Segment Open

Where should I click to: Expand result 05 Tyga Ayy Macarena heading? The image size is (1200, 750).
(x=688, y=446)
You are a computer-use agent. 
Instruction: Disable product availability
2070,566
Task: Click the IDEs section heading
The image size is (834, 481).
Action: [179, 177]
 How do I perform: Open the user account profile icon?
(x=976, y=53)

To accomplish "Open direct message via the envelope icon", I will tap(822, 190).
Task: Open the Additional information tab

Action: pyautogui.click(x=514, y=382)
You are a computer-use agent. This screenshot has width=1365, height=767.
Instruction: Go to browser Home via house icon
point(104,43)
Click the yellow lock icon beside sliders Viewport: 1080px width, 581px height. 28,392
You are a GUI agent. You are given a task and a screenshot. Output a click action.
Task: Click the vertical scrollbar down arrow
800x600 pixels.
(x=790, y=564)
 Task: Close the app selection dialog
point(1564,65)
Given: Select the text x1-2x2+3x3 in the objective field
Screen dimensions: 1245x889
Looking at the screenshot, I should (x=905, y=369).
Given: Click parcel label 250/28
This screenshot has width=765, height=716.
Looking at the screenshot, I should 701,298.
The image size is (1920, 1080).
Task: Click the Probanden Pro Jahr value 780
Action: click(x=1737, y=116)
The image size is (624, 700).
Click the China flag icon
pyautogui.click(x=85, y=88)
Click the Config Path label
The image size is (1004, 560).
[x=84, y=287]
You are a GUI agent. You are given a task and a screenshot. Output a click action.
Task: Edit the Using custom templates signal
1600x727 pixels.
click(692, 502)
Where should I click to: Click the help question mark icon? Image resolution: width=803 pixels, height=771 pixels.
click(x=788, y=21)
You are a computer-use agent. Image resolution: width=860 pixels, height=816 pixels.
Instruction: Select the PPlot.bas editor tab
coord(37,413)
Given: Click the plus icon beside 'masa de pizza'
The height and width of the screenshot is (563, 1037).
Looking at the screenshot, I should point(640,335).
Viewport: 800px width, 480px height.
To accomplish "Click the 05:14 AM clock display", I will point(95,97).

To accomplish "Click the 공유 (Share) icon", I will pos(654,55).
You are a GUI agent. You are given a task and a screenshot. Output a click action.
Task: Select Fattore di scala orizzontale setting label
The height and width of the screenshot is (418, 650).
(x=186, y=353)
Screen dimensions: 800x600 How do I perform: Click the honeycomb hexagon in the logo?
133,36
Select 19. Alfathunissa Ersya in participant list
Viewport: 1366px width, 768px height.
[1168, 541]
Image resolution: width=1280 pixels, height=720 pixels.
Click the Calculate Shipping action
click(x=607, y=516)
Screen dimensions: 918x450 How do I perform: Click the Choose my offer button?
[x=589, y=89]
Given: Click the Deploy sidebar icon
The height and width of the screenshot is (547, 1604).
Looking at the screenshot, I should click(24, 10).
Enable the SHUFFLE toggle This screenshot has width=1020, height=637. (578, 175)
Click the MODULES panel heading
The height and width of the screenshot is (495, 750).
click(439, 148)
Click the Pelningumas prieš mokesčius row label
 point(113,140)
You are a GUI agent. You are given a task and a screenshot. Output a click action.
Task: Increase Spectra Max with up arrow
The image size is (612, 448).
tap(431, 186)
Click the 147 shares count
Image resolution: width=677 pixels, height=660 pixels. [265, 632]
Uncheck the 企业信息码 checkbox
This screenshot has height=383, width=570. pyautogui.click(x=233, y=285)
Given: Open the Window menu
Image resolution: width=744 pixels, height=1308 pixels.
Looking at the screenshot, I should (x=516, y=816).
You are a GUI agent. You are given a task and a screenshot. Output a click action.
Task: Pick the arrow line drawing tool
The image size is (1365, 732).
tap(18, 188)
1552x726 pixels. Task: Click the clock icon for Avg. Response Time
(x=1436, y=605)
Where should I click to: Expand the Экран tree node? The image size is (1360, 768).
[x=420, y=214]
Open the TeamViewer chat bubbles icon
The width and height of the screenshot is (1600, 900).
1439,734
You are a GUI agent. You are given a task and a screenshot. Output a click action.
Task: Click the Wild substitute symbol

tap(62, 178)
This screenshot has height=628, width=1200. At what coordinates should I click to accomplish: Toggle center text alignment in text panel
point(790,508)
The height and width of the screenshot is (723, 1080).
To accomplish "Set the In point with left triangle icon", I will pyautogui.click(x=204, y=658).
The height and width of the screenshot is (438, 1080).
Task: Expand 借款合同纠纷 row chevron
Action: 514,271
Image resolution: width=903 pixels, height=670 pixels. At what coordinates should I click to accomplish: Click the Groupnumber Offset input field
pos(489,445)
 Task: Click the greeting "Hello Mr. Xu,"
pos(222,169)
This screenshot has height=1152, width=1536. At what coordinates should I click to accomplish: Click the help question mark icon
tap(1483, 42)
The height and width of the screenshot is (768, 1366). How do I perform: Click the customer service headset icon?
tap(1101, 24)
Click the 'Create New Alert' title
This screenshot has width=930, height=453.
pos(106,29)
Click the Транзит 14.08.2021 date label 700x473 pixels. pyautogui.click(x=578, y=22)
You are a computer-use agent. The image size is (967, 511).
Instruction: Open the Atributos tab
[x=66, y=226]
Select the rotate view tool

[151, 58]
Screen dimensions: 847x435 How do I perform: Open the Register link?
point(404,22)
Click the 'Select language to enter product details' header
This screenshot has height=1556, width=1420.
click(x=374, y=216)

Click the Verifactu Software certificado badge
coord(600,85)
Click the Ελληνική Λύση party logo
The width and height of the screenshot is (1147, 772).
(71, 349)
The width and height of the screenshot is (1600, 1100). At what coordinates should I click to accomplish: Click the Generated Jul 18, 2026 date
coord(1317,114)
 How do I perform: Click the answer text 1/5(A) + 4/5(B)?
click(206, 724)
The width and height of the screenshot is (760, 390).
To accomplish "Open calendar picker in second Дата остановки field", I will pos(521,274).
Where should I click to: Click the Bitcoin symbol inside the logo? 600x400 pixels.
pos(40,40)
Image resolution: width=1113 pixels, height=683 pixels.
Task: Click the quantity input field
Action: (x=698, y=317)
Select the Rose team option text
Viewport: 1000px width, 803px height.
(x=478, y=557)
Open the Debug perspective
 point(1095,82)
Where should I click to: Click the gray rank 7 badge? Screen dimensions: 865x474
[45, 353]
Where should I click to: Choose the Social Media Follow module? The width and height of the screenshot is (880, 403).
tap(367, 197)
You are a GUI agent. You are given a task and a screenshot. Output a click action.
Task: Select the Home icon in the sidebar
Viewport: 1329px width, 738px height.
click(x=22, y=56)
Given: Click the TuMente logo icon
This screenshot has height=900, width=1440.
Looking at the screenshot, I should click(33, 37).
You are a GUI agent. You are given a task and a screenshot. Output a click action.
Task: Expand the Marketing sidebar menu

Segment Closed

Exercise objective |
The full listing above needs to be retyped exactly.

Result of the exercise |
Where should I click to: Expand result 05 Tyga Ayy Macarena heading? The image size is (1200, 750).
(x=688, y=446)
You are a computer-use agent. 
Instruction: Disable product availability
2070,566
Task: Click the IDEs section heading
The image size is (834, 481).
Action: [179, 177]
 How do I perform: Open the user account profile icon?
(x=976, y=53)

To accomplish "Open direct message via the envelope icon", I will tap(822, 190).
Task: Open the Additional information tab

Action: pyautogui.click(x=514, y=382)
You are a computer-use agent. This screenshot has width=1365, height=767.
Instruction: Go to browser Home via house icon
point(104,43)
Click the yellow lock icon beside sliders Viewport: 1080px width, 581px height. 28,392
You are a GUI agent. You are given a task and a screenshot. Output a click action.
Task: Click the vertical scrollbar down arrow
800x600 pixels.
(x=790, y=564)
 Task: Close the app selection dialog
point(1564,65)
Given: Select the text x1-2x2+3x3 in the objective field
Screen dimensions: 1245x889
Looking at the screenshot, I should (x=905, y=369).
Given: Click parcel label 250/28
This screenshot has width=765, height=716.
Looking at the screenshot, I should 701,298.
The image size is (1920, 1080).
Task: Click the Probanden Pro Jahr value 780
Action: click(x=1737, y=116)
The image size is (624, 700).
Click the China flag icon
pyautogui.click(x=85, y=88)
Click the Config Path label
The image size is (1004, 560).
[x=84, y=287]
You are a GUI agent. You are given a task and a screenshot. Output a click action.
Task: Edit the Using custom templates signal
1600x727 pixels.
click(692, 502)
Where should I click to: Click the help question mark icon? Image resolution: width=803 pixels, height=771 pixels.
click(x=788, y=21)
You are a computer-use agent. Image resolution: width=860 pixels, height=816 pixels.
Instruction: Select the PPlot.bas editor tab
coord(37,413)
Given: Click the plus icon beside 'masa de pizza'
The height and width of the screenshot is (563, 1037).
Looking at the screenshot, I should point(640,335).
Viewport: 800px width, 480px height.
To accomplish "Click the 05:14 AM clock display", I will point(95,97).

To accomplish "Click the 공유 (Share) icon", I will pos(654,55).
You are a GUI agent. You are given a task and a screenshot. Output a click action.
Task: Select Fattore di scala orizzontale setting label
The height and width of the screenshot is (418, 650).
(x=186, y=353)
Screen dimensions: 800x600 How do I perform: Click the honeycomb hexagon in the logo?
133,36
Select 19. Alfathunissa Ersya in participant list
Viewport: 1366px width, 768px height.
[1168, 541]
Image resolution: width=1280 pixels, height=720 pixels.
Click the Calculate Shipping action
click(x=607, y=516)
Screen dimensions: 918x450 How do I perform: Click the Choose my offer button?
[x=589, y=89]
Given: Click the Deploy sidebar icon
The height and width of the screenshot is (547, 1604).
Looking at the screenshot, I should click(24, 10).
Enable the SHUFFLE toggle This screenshot has width=1020, height=637. (578, 175)
Click the MODULES panel heading
The height and width of the screenshot is (495, 750).
click(439, 148)
Click the Pelningumas prieš mokesčius row label
 point(113,140)
You are a GUI agent. You are given a task and a screenshot. Output a click action.
Task: Increase Spectra Max with up arrow
The image size is (612, 448).
tap(431, 186)
Click the 147 shares count
Image resolution: width=677 pixels, height=660 pixels. [265, 632]
Uncheck the 企业信息码 checkbox
This screenshot has height=383, width=570. pyautogui.click(x=233, y=285)
Given: Open the Window menu
Image resolution: width=744 pixels, height=1308 pixels.
Looking at the screenshot, I should (x=516, y=816).
You are a GUI agent. You are given a task and a screenshot. Output a click action.
Task: Pick the arrow line drawing tool
The image size is (1365, 732).
tap(18, 188)
1552x726 pixels. Task: Click the clock icon for Avg. Response Time
(x=1436, y=605)
Where should I click to: Expand the Экран tree node? The image size is (1360, 768).
[x=420, y=214]
Open the TeamViewer chat bubbles icon
The width and height of the screenshot is (1600, 900).
1439,734
You are a GUI agent. You are given a task and a screenshot. Output a click action.
Task: Click the Wild substitute symbol

tap(62, 178)
This screenshot has height=628, width=1200. At what coordinates should I click to accomplish: Toggle center text alignment in text panel
point(790,508)
The height and width of the screenshot is (723, 1080).
To accomplish "Set the In point with left triangle icon", I will pyautogui.click(x=204, y=658).
The height and width of the screenshot is (438, 1080).
Task: Expand 借款合同纠纷 row chevron
Action: 514,271
Image resolution: width=903 pixels, height=670 pixels. At what coordinates should I click to accomplish: Click the Groupnumber Offset input field
pos(489,445)
 Task: Click the greeting "Hello Mr. Xu,"
pos(222,169)
This screenshot has height=1152, width=1536. At what coordinates should I click to accomplish: Click the help question mark icon
tap(1483, 42)
The height and width of the screenshot is (768, 1366). How do I perform: Click the customer service headset icon?
tap(1101, 24)
Click the 'Create New Alert' title
This screenshot has width=930, height=453.
pos(106,29)
Click the Транзит 14.08.2021 date label 700x473 pixels. pyautogui.click(x=578, y=22)
You are a computer-use agent. The image size is (967, 511).
Instruction: Open the Atributos tab
[x=66, y=226]
Select the rotate view tool

[151, 58]
Screen dimensions: 847x435 How do I perform: Open the Register link?
point(404,22)
Click the 'Select language to enter product details' header
This screenshot has height=1556, width=1420.
click(x=374, y=216)

Click the Verifactu Software certificado badge
coord(600,85)
Click the Ελληνική Λύση party logo
The width and height of the screenshot is (1147, 772).
(71, 349)
The width and height of the screenshot is (1600, 1100). At what coordinates should I click to accomplish: Click the Generated Jul 18, 2026 date
coord(1317,114)
 How do I perform: Click the answer text 1/5(A) + 4/5(B)?
click(206, 724)
The width and height of the screenshot is (760, 390).
To accomplish "Open calendar picker in second Дата остановки field", I will pos(521,274).
Where should I click to: Click the Bitcoin symbol inside the logo? 600x400 pixels.
pos(40,40)
Image resolution: width=1113 pixels, height=683 pixels.
Task: Click the quantity input field
Action: (x=698, y=317)
Select the Rose team option text
Viewport: 1000px width, 803px height.
(x=478, y=557)
Open the Debug perspective
 point(1095,82)
Where should I click to: Click the gray rank 7 badge? Screen dimensions: 865x474
[45, 353]
Where should I click to: Choose the Social Media Follow module? The width and height of the screenshot is (880, 403).
tap(367, 197)
You are a GUI agent. You are given a task and a screenshot. Output a click action.
Task: Select the Home icon in the sidebar
Viewport: 1329px width, 738px height.
click(x=22, y=56)
Given: Click the TuMente logo icon
This screenshot has height=900, width=1440.
Looking at the screenshot, I should click(33, 37).
You are a GUI agent. You are given a task and a screenshot. Output a click action.
Task: Expand the Marketing sidebar menu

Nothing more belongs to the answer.